— begin —

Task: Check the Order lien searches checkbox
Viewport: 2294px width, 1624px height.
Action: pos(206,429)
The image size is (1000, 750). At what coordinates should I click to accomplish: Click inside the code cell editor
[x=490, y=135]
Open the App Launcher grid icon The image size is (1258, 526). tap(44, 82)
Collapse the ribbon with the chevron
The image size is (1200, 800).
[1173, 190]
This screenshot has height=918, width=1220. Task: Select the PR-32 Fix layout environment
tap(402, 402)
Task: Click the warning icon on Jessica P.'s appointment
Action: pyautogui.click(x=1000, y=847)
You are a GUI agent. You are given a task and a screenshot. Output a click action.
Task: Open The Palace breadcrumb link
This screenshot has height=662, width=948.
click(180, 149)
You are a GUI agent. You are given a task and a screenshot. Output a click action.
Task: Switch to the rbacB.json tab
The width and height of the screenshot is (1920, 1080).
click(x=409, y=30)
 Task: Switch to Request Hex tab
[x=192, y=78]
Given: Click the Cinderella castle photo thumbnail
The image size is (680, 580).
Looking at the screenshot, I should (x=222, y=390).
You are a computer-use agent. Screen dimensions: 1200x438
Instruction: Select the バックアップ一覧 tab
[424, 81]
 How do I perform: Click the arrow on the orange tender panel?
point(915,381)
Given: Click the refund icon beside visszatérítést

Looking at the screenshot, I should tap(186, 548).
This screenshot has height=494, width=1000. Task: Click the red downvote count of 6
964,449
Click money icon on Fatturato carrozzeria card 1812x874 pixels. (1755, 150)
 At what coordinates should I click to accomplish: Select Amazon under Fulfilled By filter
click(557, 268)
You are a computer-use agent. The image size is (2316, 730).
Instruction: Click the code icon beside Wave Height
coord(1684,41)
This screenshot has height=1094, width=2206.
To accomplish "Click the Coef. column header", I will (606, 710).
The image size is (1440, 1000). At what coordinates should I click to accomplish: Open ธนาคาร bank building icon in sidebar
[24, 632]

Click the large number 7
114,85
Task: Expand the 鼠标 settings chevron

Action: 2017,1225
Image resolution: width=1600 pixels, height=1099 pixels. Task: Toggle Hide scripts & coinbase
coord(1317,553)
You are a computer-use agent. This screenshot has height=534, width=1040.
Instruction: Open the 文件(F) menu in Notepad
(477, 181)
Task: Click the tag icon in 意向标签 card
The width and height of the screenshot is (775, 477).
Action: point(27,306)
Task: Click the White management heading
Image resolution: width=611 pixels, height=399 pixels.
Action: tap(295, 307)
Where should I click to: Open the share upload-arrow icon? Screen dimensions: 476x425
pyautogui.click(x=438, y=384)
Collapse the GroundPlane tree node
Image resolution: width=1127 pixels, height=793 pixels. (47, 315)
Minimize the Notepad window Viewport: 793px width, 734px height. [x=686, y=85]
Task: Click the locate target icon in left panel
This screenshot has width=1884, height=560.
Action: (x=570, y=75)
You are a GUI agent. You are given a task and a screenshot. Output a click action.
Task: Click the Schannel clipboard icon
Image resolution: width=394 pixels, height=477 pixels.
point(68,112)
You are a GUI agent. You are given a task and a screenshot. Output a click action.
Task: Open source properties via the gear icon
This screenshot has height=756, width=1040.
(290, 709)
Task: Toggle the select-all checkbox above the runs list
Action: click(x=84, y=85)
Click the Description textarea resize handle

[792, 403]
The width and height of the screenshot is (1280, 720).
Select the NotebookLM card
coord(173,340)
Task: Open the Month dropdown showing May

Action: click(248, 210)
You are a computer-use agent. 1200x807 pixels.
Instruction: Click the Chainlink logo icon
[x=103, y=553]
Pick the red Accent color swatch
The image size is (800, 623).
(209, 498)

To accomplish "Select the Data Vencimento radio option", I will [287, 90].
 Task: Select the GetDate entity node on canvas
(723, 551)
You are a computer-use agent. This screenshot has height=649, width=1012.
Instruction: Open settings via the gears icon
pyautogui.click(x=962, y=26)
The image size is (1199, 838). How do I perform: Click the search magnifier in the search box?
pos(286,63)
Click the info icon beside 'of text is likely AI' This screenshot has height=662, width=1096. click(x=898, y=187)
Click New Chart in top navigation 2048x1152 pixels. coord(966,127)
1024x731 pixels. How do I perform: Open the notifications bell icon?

— end —

= WHAT IS NEEDED =
Edit the material above so that every "Instruction" becomes "Directive", and reproduce all of it with nothing else altered.

= ANSWER =
Task: Check the Order lien searches checkbox
Viewport: 2294px width, 1624px height.
Action: pos(206,429)
The image size is (1000, 750). At what coordinates should I click to accomplish: Click inside the code cell editor
[x=490, y=135]
Open the App Launcher grid icon The image size is (1258, 526). tap(44, 82)
Collapse the ribbon with the chevron
The image size is (1200, 800).
[1173, 190]
This screenshot has height=918, width=1220. Task: Select the PR-32 Fix layout environment
tap(402, 402)
Task: Click the warning icon on Jessica P.'s appointment
Action: pyautogui.click(x=1000, y=847)
You are a GUI agent. You are given a task and a screenshot. Output a click action.
Task: Open The Palace breadcrumb link
This screenshot has height=662, width=948.
click(180, 149)
You are a GUI agent. You are given a task and a screenshot. Output a click action.
Task: Switch to the rbacB.json tab
The width and height of the screenshot is (1920, 1080).
click(x=409, y=30)
 Task: Switch to Request Hex tab
[x=192, y=78]
Given: Click the Cinderella castle photo thumbnail
The image size is (680, 580).
Looking at the screenshot, I should (x=222, y=390).
You are a computer-use agent. Screen dimensions: 1200x438
Directive: Select the バックアップ一覧 tab
[424, 81]
 How do I perform: Click the arrow on the orange tender panel?
point(915,381)
Given: Click the refund icon beside visszatérítést

Looking at the screenshot, I should tap(186, 548).
This screenshot has height=494, width=1000. Task: Click the red downvote count of 6
964,449
Click money icon on Fatturato carrozzeria card 1812x874 pixels. (1755, 150)
 At what coordinates should I click to accomplish: Select Amazon under Fulfilled By filter
click(557, 268)
You are a computer-use agent. The image size is (2316, 730).
Directive: Click the code icon beside Wave Height
coord(1684,41)
This screenshot has height=1094, width=2206.
To accomplish "Click the Coef. column header", I will (606, 710).
The image size is (1440, 1000). At what coordinates should I click to accomplish: Open ธนาคาร bank building icon in sidebar
[24, 632]

Click the large number 7
114,85
Task: Expand the 鼠标 settings chevron

Action: 2017,1225
Image resolution: width=1600 pixels, height=1099 pixels. Task: Toggle Hide scripts & coinbase
coord(1317,553)
You are a computer-use agent. This screenshot has height=534, width=1040.
Directive: Open the 文件(F) menu in Notepad
(477, 181)
Task: Click the tag icon in 意向标签 card
The width and height of the screenshot is (775, 477).
Action: point(27,306)
Task: Click the White management heading
Image resolution: width=611 pixels, height=399 pixels.
Action: tap(295, 307)
Where should I click to: Open the share upload-arrow icon? Screen dimensions: 476x425
pyautogui.click(x=438, y=384)
Collapse the GroundPlane tree node
Image resolution: width=1127 pixels, height=793 pixels. (47, 315)
Minimize the Notepad window Viewport: 793px width, 734px height. [x=686, y=85]
Task: Click the locate target icon in left panel
This screenshot has width=1884, height=560.
Action: (x=570, y=75)
You are a GUI agent. You are given a task and a screenshot. Output a click action.
Task: Click the Schannel clipboard icon
Image resolution: width=394 pixels, height=477 pixels.
point(68,112)
You are a GUI agent. You are given a task and a screenshot. Output a click action.
Task: Open source properties via the gear icon
This screenshot has height=756, width=1040.
(290, 709)
Task: Toggle the select-all checkbox above the runs list
Action: click(x=84, y=85)
Click the Description textarea resize handle

[792, 403]
The width and height of the screenshot is (1280, 720).
Select the NotebookLM card
coord(173,340)
Task: Open the Month dropdown showing May

Action: click(248, 210)
You are a computer-use agent. 1200x807 pixels.
Directive: Click the Chainlink logo icon
[x=103, y=553]
Pick the red Accent color swatch
The image size is (800, 623).
(209, 498)

To accomplish "Select the Data Vencimento radio option", I will [287, 90].
 Task: Select the GetDate entity node on canvas
(723, 551)
You are a computer-use agent. This screenshot has height=649, width=1012.
Directive: Open settings via the gears icon
pyautogui.click(x=962, y=26)
The image size is (1199, 838). How do I perform: Click the search magnifier in the search box?
pos(286,63)
Click the info icon beside 'of text is likely AI' This screenshot has height=662, width=1096. click(x=898, y=187)
Click New Chart in top navigation 2048x1152 pixels. coord(966,127)
1024x731 pixels. How do I perform: Open the notifications bell icon?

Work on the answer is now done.